Two years ago, former Assistant Chief George Gascon left the LAPD to become the chief of police in Mesa, Arizona. It’s not that Gascon was drawn irresistibly to move to another sun belt state. The job change had more to do with the fact that, if and when Bill Bratton leaves the LAPD to, say, become the Homeland Security czar under Barack Obama, Gascon will be one of those shortlisted to replace him. So George took the Arizona gig, he told me at the time, because he reasoned that having helmed the department in a complex, medium-sized city like Mesa (roughly the size of Long Beach) would likely one day help his chances in the big league chief race back in Los Angeles.
Gascon also said he liked the challenge. He came to Mesa in the wake of a police scandal that had resulted in a spike in the crime rate and a dive in department morale. Two years later, he is a popular chief who has done much to reverse those problems.
But in the past six months, Gascon has run into a far more solution-resistant problem in the person of Maricopa County Sheriff Joe Arpaio.
Arpaio, for those of you who have somehow forgotten (or never knew to begin with), is a publicity-addicted self-caricaturing kind of a guy who, as the head of the nation’s third largest sheriff’s department, appears to believe erroneously that shame is the route to public safety.

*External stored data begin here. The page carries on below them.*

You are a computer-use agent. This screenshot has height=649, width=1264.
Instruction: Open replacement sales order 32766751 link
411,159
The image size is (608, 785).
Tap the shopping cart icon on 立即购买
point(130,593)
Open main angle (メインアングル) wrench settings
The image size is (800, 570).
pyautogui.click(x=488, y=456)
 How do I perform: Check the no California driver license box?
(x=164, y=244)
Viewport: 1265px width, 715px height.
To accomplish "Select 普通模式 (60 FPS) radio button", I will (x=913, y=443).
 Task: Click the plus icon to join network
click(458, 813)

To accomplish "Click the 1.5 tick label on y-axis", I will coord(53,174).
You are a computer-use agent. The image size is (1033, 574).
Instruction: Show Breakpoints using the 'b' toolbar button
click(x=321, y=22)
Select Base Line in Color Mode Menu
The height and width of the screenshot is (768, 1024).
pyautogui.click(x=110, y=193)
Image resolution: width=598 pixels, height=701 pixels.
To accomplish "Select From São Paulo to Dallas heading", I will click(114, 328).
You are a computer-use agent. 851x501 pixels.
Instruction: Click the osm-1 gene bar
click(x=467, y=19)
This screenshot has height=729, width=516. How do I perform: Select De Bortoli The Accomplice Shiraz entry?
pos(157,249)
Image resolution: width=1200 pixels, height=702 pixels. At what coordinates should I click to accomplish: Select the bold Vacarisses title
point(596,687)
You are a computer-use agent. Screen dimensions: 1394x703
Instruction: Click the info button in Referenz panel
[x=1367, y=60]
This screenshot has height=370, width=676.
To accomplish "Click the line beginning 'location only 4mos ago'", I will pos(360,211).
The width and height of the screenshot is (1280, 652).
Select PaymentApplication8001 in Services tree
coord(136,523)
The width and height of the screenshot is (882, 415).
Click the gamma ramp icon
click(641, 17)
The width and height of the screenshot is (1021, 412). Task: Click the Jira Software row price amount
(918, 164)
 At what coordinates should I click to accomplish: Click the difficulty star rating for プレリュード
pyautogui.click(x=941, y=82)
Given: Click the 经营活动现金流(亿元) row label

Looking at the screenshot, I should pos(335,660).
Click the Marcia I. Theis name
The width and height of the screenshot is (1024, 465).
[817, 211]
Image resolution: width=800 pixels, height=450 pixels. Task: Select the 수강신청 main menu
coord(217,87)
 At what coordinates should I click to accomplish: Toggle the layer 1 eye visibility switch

He has gleefully reinstituted the chain gang for jail inmates—including a women’s chain gang—brags about feeding his prisoners a steady diet of bologna sandwiches, brags louder about forcing inmates to wear pink underwear and/or t-shirts that say “I was a drug addict”—-and who is repeatedly reelected to the position of Maricopa sheriff by large margins.
Last spring Joe decided that he didn’t like the way that George Gascon and some of the state’s other officials were enforcing immigration laws. (Gascon’s system is similar to that of the LAPD under Special Order 40) So he decided he would just have to do the enforcing himself—his way, which included checking the immigration status of everyone who was stopped for the most minor traffic infraction, reportedly arresting anybody who could not prove citizenship on the spot, or who was solely Spanish speaking.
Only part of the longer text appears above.